The task
Output all entries verbatim.

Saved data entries
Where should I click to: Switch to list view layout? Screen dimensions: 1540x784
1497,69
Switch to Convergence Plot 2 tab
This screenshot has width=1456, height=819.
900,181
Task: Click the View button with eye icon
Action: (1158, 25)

Task response
Where should I click to: Switch to list view layout? Screen dimensions: 1540x784
1497,69
Switch to Convergence Plot 2 tab
This screenshot has width=1456, height=819.
900,181
Task: Click the View button with eye icon
Action: (1158, 25)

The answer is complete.